Театр на ночи тесно связан с политикой - «Я Чаадаев», психиатрический перформанс московского режиссера Николая Бермана (в незаправленной рубашке, домашних тапках) представляет собой прочтение компиляции текстов Чаадаева, Пелевина, Сорокина. Переходов не чувствуется, актер иногда кричит о ненависти к родине, иногда поправляет, что все это - с любовью, иногда надевает шапку-ушанку на голову, бросает потом ее в зал, светит фонариком в лицо зрителям, несколько раз уточняет, что это Россия, не Украина. На этой же сцене спустя три часа - читают «украинскую сказку на русском языке», показывают рисунки детей, которых за месяц до ночи попросили нарисовать «Украину», режиссер этого действа Андрюс Даряла мягко улыбается, что по итогу рисунков понятно, что еще не все потеряно.
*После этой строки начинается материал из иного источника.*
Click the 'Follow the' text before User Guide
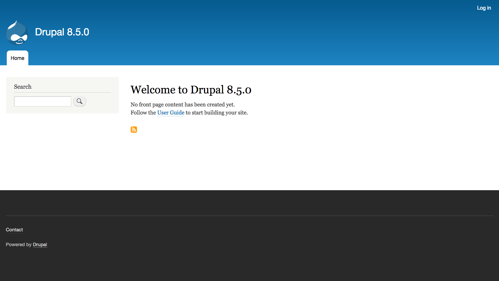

Ночью открылась выставка Татьяны Антошиной «Холодная земля», посвященная детским воспоминаниям родившейся в Красноярске художницы и юности, проведенной в Сибири. Это огромный пейзаж, нарисованный прямо на стене - снежно-белый, с домиками и дымом, елками, словно слепок изображения из окна проносящегося вагона. К стенам привинчены плацкартные столики, на каждом - инсталляция из жизни (сцена из роддома, медведь, подходящий к Будде, кошки в стеклянных пузырях), словно раскадровка состояний. Другой зал - история села Мотыгино, где художница побывала однажды и обнаружила его закопанным в снег, и история математика, выживающего под этим снегом. Визуально это инсталляция комнаты, висящие на протянутой поперек веревке простыни, с намерзшими по краям сосульками, полностью белые, сливающиеся со стенами и полом книги, выложенные знаком вопроса, проступающие куски коричневого в столе и стуле, заледеневшее до основания стекло окна. Между этим, в переходах, промерзшая земля на многие метры вглубь, затопленная Красная площадь с торчащими из потрескавшегося льда верхушками Спасской башни, вокруг которой расселись уже рыбаки (или медведи). Вечная мерзлота из прошлого, данного в снах - разум выживает даже в таких условиях и пробивается светом из книг, в буквальном смысле изливаясь лампочками из картин в третьем зале.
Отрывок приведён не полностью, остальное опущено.